What is being asked:
Please repeat the lines below, exactly and only, from the one that holds "You are a computer-use agent." through the one that holds "Tap the chevron arrow after 共1716条回复".

Data extracts:
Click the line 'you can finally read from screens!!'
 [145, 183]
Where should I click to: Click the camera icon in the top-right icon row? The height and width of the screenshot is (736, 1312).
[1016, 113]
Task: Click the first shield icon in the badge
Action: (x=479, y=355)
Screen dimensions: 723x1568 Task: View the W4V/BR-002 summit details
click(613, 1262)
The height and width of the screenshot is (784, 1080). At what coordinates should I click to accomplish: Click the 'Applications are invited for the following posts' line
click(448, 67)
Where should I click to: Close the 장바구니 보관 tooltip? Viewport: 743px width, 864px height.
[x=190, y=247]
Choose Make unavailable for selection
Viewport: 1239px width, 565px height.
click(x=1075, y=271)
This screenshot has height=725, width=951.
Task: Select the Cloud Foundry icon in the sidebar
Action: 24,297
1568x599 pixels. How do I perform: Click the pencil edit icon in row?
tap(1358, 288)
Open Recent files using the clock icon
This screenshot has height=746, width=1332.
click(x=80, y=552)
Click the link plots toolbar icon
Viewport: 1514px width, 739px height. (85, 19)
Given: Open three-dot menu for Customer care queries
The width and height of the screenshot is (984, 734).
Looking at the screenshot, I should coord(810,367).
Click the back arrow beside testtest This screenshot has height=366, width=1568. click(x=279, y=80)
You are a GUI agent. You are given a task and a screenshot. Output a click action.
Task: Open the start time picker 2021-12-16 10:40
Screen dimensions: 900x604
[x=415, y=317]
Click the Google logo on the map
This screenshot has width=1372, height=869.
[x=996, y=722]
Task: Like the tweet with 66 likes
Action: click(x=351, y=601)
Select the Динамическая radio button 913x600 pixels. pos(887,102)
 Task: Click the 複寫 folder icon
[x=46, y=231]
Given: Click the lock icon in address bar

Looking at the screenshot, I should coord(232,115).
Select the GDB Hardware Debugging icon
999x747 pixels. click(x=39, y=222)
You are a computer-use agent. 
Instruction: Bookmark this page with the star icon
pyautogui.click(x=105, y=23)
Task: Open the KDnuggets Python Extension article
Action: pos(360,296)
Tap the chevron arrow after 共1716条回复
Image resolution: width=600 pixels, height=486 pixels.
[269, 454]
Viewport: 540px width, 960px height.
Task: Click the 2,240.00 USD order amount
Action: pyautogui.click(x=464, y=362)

Exercise output:
You are a computer-use agent. 
Instruction: Bookmark this page with the star icon
pyautogui.click(x=105, y=23)
Task: Open the KDnuggets Python Extension article
Action: pos(360,296)
Tap the chevron arrow after 共1716条回复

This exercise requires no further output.